The selective gene inhibition or activation by glucocorticoid receptor (GR)α can be determined by the coregulator recruitment. The recruitment of nuclear receptor coactivator (NCOA)2 is required for GRα to suppress proinflammatory genes including IL1α, IL1β, and TNFα. Within the liver, during fasting the recruitment of peroxisome proliferator-activated receptor (PPAR)γ coactivator 1 alpha (PGC-1α) to GRα induces the activation of energy expenditure mechanisms and increases the expression of PEPCK and G6Pase. DEX, dexamethasone; GRE, glucocorticoid response element.

FIGURE 12.

Glucocorticoid-responsive and -resistant conditions.

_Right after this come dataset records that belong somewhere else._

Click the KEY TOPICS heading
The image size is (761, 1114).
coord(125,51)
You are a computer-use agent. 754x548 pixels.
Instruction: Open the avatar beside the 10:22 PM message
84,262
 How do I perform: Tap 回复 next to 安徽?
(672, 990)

Systemic and local inflammatory disorders discussed in sect. 4 are generally responsive to glucocorticoids (GCs), during which glucocorticoids improve clinical outcomes through both antagonizing proinflammatory and promoting anti-inflammatory mechanisms. However, the therapeutic effects of glucocorticoids are antagonized by glucocorticoid resistance, which involves multiple mechanisms involving glucocorticoid receptor (GR) antagonists (GRβ), phosphatases, histone modification, and P-glycoproteins (P-gp). COPD, chronic obstructive pulmonary disease; IBD, inflammatory bowel disease; RA, rheumatoid arthritis; SARS-CoV-2, severe acute respiratory syndrome coronavirus 2; SLE, systemic lupus erythematosus. GvHD, graft-versus-host disease.

FIGURE 13.

Inhaled allergens are taken up by tissue dendritic cells that migrate into the draining lymph nodes via afferent lymphatic vessels, presenting the antigens to antigen-specific naive T cells. Activated antigen-specific T cells then egress the lymph nodes and traffic to the target lung tissues, where the antigens reactivate them to induce local inflammation triggering cytokine and chemokine production, further recruiting other inflammatory cells.

FIGURE 14.

Acute and chronic glucocorticoid exposure have opposite effects. During an acute exposure (<30 days) glucocorticoids are metabolically healthy and induce weight loss, reduce inflammation, and reduce fat mass. On the other hand, chronic glucocorticoid exposure (>30 days) causes weight gain, adiposity, inflammation, fatty liver disease, and glucose intolerance. The paradoxical effects of glucocorticoids on metabolic disease may be due to the development of glucocorticoid resistance.

FIGURE 15.

Rodent model of early life stress [maternal separation with early weaning (MSEW)]. MSEW litter pups are separated from the dam for 4 h/day from postnatal day (PND)2 to PND5 and for 8 h/day from PND6 to PND16. Pups are weaned early on PND17. Separation occurred at the same time of day, during which the mother was removed from the cage and pups were placed into a clean cage in an incubator (30 ± 1°C, 60% humidity). After weaning, mice are housed 3 per cage divided by sex and treatment or special diet (e.g., high-fat diet).